ABOUT THIS EXERCISE> Once you find the line with "Where should I click to: Expand" in the entries below, return exactly every line from it through the line with "Given: Click the blue trigger position marker".

SOURCE DATA>
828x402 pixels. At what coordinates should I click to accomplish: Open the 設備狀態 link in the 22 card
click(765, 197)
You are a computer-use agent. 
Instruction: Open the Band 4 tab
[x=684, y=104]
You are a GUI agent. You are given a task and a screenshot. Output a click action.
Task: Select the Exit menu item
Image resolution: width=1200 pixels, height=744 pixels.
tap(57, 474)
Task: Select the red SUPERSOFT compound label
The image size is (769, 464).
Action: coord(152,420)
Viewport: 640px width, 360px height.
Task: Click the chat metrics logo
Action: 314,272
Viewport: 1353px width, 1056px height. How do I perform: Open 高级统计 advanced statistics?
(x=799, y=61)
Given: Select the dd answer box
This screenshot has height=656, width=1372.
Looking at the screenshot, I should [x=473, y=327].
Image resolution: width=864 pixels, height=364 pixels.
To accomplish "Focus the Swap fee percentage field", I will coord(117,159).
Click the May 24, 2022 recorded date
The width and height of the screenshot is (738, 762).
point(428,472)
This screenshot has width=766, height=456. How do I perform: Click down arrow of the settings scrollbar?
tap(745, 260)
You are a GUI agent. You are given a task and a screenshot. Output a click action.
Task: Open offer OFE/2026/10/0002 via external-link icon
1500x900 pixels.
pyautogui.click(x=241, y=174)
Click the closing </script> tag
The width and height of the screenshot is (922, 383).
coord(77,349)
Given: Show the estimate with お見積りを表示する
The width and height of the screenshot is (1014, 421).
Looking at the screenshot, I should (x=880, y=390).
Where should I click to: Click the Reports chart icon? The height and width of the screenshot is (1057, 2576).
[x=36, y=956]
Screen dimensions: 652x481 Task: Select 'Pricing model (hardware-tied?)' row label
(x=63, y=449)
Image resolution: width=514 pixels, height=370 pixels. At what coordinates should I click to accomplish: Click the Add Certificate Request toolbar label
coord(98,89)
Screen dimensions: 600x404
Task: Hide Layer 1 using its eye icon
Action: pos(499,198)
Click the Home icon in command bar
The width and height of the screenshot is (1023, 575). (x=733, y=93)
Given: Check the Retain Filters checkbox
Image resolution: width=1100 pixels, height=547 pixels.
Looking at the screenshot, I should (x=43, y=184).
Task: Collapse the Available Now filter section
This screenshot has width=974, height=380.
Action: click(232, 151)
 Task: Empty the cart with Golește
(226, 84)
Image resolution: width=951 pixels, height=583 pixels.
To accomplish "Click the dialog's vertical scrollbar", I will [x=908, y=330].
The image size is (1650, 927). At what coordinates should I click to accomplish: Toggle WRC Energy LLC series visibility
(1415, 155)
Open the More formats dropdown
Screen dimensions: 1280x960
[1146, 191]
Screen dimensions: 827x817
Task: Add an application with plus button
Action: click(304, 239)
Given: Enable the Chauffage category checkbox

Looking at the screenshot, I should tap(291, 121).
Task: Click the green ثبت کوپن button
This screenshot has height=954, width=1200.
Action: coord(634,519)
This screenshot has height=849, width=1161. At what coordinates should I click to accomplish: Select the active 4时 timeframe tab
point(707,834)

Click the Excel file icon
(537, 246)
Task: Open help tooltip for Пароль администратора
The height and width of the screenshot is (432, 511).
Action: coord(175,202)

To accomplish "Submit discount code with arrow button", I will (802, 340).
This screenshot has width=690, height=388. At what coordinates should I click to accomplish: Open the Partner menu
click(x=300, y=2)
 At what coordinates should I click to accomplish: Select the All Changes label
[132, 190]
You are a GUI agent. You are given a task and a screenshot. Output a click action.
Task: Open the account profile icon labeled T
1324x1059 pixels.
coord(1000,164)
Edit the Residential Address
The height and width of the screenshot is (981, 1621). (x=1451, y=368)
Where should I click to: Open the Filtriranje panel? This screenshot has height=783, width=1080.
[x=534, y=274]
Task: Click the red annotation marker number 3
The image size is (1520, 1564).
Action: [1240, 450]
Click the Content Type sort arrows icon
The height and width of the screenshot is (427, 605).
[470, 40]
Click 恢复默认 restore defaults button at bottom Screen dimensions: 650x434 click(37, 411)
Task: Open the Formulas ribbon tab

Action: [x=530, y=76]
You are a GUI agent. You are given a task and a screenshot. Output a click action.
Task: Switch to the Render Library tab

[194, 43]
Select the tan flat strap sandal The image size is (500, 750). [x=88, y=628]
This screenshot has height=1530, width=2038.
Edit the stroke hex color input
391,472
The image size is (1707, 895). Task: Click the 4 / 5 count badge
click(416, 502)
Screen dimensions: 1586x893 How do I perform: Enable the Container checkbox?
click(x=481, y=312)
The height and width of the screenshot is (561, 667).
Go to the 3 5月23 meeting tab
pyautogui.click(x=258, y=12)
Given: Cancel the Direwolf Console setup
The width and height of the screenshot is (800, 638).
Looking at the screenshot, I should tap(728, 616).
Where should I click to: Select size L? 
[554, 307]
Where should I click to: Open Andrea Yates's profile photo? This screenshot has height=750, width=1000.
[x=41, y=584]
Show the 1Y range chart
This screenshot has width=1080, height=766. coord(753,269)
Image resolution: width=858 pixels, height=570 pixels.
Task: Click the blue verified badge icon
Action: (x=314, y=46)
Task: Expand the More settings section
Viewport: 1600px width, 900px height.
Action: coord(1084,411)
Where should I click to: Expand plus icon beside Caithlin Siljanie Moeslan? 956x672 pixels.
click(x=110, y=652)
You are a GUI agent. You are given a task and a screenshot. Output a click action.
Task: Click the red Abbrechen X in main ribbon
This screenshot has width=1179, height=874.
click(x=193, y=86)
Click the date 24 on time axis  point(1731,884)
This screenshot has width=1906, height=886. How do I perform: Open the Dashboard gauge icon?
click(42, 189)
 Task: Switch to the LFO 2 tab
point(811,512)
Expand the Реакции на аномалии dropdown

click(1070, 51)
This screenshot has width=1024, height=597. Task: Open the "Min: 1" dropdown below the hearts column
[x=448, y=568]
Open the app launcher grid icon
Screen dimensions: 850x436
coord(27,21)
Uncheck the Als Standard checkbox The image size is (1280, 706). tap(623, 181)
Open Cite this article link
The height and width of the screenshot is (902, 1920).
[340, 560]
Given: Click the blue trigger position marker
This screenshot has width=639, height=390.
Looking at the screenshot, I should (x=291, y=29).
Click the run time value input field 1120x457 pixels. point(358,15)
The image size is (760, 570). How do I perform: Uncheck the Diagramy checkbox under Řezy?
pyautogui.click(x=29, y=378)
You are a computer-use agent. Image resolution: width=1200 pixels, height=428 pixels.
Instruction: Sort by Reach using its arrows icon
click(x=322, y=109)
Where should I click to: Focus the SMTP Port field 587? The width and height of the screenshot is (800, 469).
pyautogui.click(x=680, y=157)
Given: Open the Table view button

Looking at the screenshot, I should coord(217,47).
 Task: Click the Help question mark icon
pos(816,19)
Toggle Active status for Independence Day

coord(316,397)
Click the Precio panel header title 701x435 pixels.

ANSWER BELOW>
Where should I click to: Expand plus icon beside Caithlin Siljanie Moeslan? 956x672 pixels.
click(x=110, y=652)
You are a GUI agent. You are given a task and a screenshot. Output a click action.
Task: Click the red Abbrechen X in main ribbon
This screenshot has width=1179, height=874.
click(x=193, y=86)
Click the date 24 on time axis  point(1731,884)
This screenshot has width=1906, height=886. How do I perform: Open the Dashboard gauge icon?
click(42, 189)
 Task: Switch to the LFO 2 tab
point(811,512)
Expand the Реакции на аномалии dropdown

click(1070, 51)
This screenshot has width=1024, height=597. Task: Open the "Min: 1" dropdown below the hearts column
[x=448, y=568]
Open the app launcher grid icon
Screen dimensions: 850x436
coord(27,21)
Uncheck the Als Standard checkbox The image size is (1280, 706). tap(623, 181)
Open Cite this article link
The height and width of the screenshot is (902, 1920).
[340, 560]
Given: Click the blue trigger position marker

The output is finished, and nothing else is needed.